抜粋
【第19回】満足感のある授業をつくる④ARCSモデルを用いた授業設計と評価について教えてください
~看護教員から教育学者へ~
前回、「希望の登校・満足の下校」を目指していきたいと述べましたが、それをかなえるためにはARCSモデルを学校全体に広げていくことが大事であるというアドバイスをいただきました。まさに、組織として教育力を上げるために必要なことだと思いました。学校全体に広げていくにあたり、もう少し教えていただきたいことがあります。今回は、梅澤からの質問を中心に書いていきます。
1.ARCSモデルを活用した授業の効果をどのように評価するか?
私は最終学年である3年生の科目「医療安全」を担当しています。この科目では、他の科目で学習してきた援助場面で起こりやすい事故とその防止策を踏まえ、個人だけでなく組織として医療の安全をどのように守っていくかを学ぶ科目です。学生のリスク感性を高めたいというねがいもあります。この「医療安全」に西野先生から教えていただいたこと(学生の興味をひく授業のタイトルづくり、授業で何ができるようになればいいのか学生がわかる明確な目標設定、学生が価値を感じられる課題の提示、経験との関連づけ、LMSを活用した小テスト、etc)を取り入れてみました。
グループワークの様子や学生のレポートの内容を見て、意欲的に学んでくれたかなと感じています。グループワークでは、どのグループも想定以上のよい意見をあげてくれました。また、アウトプットの機会を設けるために毎回の授業後に「授業を受けて考えたこと」を記載してもらっているのですが、学生は自分の傾向や経験を踏まえ、患者さんの安全を守るためにこうしていきたいという考えを述べてくれました。負担になりすぎないよう100~200字程度に文字数を指定しているのですが、その倍以上の文字数で熱心に書いてくれる学生が7割以上いました。さらに科目終了時のレポートには、ほぼ全員の学生が「今後も学び続けていきたい」と記載してくれました。このような学生の反応から、学習意欲を高めることができたのではないかと感じたのです。

作業依頼 1
ARCSモデルの授業設計の文章によると、授業後の記述で指定した文字数の倍以上を書いた学生は、どのくらいの割合でしたか。
作業依頼 2
ARCSモデルの授業設計の文章を、最後の文の後から書き継いでください。

提示資料
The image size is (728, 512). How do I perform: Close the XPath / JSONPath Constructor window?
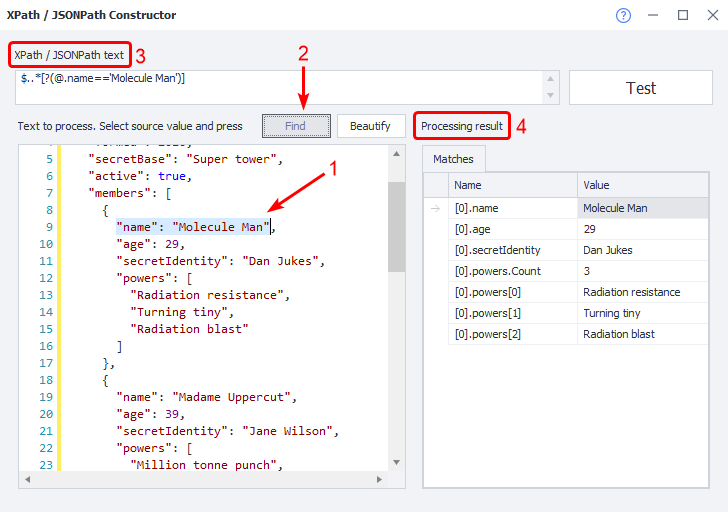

解答欄 1
7割以上でした。

解答欄 2
しかし、医療安全については卒業後の日々の看護業務に直結する内容なので、今後も学び続けていく必要性を強く感じやすいという科目の特徴があります。また3年次の科目であり、学習意欲が高まる学年でもあります。さらに、学年の傾向として真面目に取り組む学生が多いということもあります。そのため、学生が意欲的に学べたのはARCSモデルの効果であるとは言い切れず、あくまでも私の主観でしかないのではないかと感じています。教員の自己満足だけで終わらせたくはありません。是非、ARCSモデルを活用した授業の効果を評価する方法について教えてください。
2.ARCSモデルを踏まえた授業設計について教えて下さい
前述したように「医療安全」の授業では、西野先生からアドバイスをいただいた具体的な方法を取り入れてみましたが、正直ARCSモデルを活用したという実感がもてていません。実感がもてるようにするにはどうしたらよいでしょうか。「私はARCSモデルを取り入れて授業を行っているんだ」と胸を張って言えるようになるためには何かが不足しているように思います。授業設計の段階でARCSモデルを踏まえることができていないのではないかと考えたりもします。学習指導案のフォーマットレベルで工夫できることはありますか?西野先生がARCSモデルを活用した授業設計において、留意していることなどを教えていただきたいです。
3.ARCS-Vモデルとは?
インターネットで検索すると、ARCSモデルの定義や具体的な実践報告がたくさん見つかります。その中で「ARCS-Vモデル」というものが目に留まりました。ARCSモデルをより進化させたものなのでしょうか?欲張りですが、「V」についても少し教えていただきたいです。
西野先生から「先生方はARCSモデル修得の最終段階にある」と言っていただき、謙遜する気持ちはありますが、私たちにとって満足感の高い学びができているのは間違いありません。酒井先生は、自分が感覚的に行っていた教授活動をARCSモデルに当てはめて振り返ることで、教育的な意味を見出すことができました。板倉先生は出向元の病院に戻りましたが、明確な目標設定の重要性を学んだため、自施設で活用できる看護師のキャリア別のルーブリックづくりをしていきたいという目標ができました。このように私たちの意欲が高まったのは、きっと西野先生が記事のやりとりにおいてARCSモデルを活用したからだろうと思ったりしています。